[Data listing]

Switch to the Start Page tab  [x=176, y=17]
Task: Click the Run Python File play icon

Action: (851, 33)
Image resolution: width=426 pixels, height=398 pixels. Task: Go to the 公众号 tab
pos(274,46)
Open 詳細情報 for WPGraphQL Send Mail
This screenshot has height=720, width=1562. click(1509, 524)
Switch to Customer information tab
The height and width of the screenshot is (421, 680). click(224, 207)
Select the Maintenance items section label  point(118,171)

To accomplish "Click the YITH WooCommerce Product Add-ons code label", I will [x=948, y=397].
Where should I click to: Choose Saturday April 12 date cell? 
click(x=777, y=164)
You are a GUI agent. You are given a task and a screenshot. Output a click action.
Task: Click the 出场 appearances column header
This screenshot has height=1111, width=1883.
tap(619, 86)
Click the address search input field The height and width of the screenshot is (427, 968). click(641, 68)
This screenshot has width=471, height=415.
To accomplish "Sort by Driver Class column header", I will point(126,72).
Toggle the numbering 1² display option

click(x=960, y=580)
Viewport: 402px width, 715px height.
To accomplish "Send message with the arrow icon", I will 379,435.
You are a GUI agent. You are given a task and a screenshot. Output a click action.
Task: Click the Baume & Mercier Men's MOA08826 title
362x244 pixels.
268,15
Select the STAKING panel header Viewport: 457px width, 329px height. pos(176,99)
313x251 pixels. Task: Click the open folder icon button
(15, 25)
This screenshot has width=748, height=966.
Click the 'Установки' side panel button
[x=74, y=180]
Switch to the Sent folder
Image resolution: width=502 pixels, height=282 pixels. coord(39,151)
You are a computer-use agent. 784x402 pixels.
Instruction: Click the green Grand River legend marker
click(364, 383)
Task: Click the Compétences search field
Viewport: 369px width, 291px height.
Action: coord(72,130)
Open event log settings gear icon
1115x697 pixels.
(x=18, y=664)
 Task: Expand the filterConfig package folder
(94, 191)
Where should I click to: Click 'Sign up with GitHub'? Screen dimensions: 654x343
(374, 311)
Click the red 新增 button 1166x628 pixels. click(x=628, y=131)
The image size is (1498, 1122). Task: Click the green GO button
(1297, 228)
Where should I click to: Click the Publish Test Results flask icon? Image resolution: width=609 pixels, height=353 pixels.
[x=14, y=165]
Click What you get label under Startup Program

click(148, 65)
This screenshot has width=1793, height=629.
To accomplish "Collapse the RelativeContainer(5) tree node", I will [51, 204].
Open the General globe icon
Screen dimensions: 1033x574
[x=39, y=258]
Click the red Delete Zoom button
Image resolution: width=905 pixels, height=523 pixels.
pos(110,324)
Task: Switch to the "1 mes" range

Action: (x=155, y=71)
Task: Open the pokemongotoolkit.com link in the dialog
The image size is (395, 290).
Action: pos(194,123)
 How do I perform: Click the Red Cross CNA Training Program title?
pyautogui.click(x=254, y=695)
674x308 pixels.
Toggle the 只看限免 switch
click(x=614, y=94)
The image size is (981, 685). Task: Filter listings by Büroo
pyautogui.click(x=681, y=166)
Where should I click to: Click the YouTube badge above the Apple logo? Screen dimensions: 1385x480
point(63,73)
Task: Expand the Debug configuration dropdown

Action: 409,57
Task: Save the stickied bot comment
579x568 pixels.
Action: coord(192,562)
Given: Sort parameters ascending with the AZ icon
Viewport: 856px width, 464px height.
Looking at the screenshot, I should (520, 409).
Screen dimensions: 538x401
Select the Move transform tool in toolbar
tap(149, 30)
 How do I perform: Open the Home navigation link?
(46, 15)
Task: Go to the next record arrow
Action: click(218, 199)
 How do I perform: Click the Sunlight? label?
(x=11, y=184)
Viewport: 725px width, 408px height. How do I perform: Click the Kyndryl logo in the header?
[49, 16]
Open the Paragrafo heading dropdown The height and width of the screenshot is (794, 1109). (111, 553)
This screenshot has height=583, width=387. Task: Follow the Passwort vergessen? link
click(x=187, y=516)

*Written instruction*.
Print the data listing above line for line, with no changes.

*Response to this task*.
Switch to the Start Page tab  [x=176, y=17]
Task: Click the Run Python File play icon

Action: (851, 33)
Image resolution: width=426 pixels, height=398 pixels. Task: Go to the 公众号 tab
pos(274,46)
Open 詳細情報 for WPGraphQL Send Mail
This screenshot has height=720, width=1562. click(1509, 524)
Switch to Customer information tab
The height and width of the screenshot is (421, 680). click(224, 207)
Select the Maintenance items section label  point(118,171)

To accomplish "Click the YITH WooCommerce Product Add-ons code label", I will [x=948, y=397].
Where should I click to: Choose Saturday April 12 date cell? 
click(x=777, y=164)
You are a GUI agent. You are given a task and a screenshot. Output a click action.
Task: Click the 出场 appearances column header
This screenshot has height=1111, width=1883.
tap(619, 86)
Click the address search input field The height and width of the screenshot is (427, 968). click(641, 68)
This screenshot has width=471, height=415.
To accomplish "Sort by Driver Class column header", I will point(126,72).
Toggle the numbering 1² display option

click(x=960, y=580)
Viewport: 402px width, 715px height.
To accomplish "Send message with the arrow icon", I will 379,435.
You are a GUI agent. You are given a task and a screenshot. Output a click action.
Task: Click the Baume & Mercier Men's MOA08826 title
362x244 pixels.
268,15
Select the STAKING panel header Viewport: 457px width, 329px height. pos(176,99)
313x251 pixels. Task: Click the open folder icon button
(15, 25)
This screenshot has width=748, height=966.
Click the 'Установки' side panel button
[x=74, y=180]
Switch to the Sent folder
Image resolution: width=502 pixels, height=282 pixels. coord(39,151)
You are a computer-use agent. 784x402 pixels.
Instruction: Click the green Grand River legend marker
click(364, 383)
Task: Click the Compétences search field
Viewport: 369px width, 291px height.
Action: coord(72,130)
Open event log settings gear icon
1115x697 pixels.
(x=18, y=664)
 Task: Expand the filterConfig package folder
(94, 191)
Where should I click to: Click 'Sign up with GitHub'? Screen dimensions: 654x343
(374, 311)
Click the red 新增 button 1166x628 pixels. click(x=628, y=131)
The image size is (1498, 1122). Task: Click the green GO button
(1297, 228)
Where should I click to: Click the Publish Test Results flask icon? Image resolution: width=609 pixels, height=353 pixels.
[x=14, y=165]
Click What you get label under Startup Program

click(148, 65)
This screenshot has width=1793, height=629.
To accomplish "Collapse the RelativeContainer(5) tree node", I will [51, 204].
Open the General globe icon
Screen dimensions: 1033x574
[x=39, y=258]
Click the red Delete Zoom button
Image resolution: width=905 pixels, height=523 pixels.
pos(110,324)
Task: Switch to the "1 mes" range

Action: (x=155, y=71)
Task: Open the pokemongotoolkit.com link in the dialog
The image size is (395, 290).
Action: pos(194,123)
 How do I perform: Click the Red Cross CNA Training Program title?
pyautogui.click(x=254, y=695)
674x308 pixels.
Toggle the 只看限免 switch
click(x=614, y=94)
The image size is (981, 685). Task: Filter listings by Büroo
pyautogui.click(x=681, y=166)
Where should I click to: Click the YouTube badge above the Apple logo? Screen dimensions: 1385x480
point(63,73)
Task: Expand the Debug configuration dropdown

Action: 409,57
Task: Save the stickied bot comment
579x568 pixels.
Action: coord(192,562)
Given: Sort parameters ascending with the AZ icon
Viewport: 856px width, 464px height.
Looking at the screenshot, I should (520, 409).
Screen dimensions: 538x401
Select the Move transform tool in toolbar
tap(149, 30)
 How do I perform: Open the Home navigation link?
(46, 15)
Task: Go to the next record arrow
Action: click(218, 199)
 How do I perform: Click the Sunlight? label?
(x=11, y=184)
Viewport: 725px width, 408px height. How do I perform: Click the Kyndryl logo in the header?
[49, 16]
Open the Paragrafo heading dropdown The height and width of the screenshot is (794, 1109). (111, 553)
This screenshot has height=583, width=387. Task: Follow the Passwort vergessen? link
click(x=187, y=516)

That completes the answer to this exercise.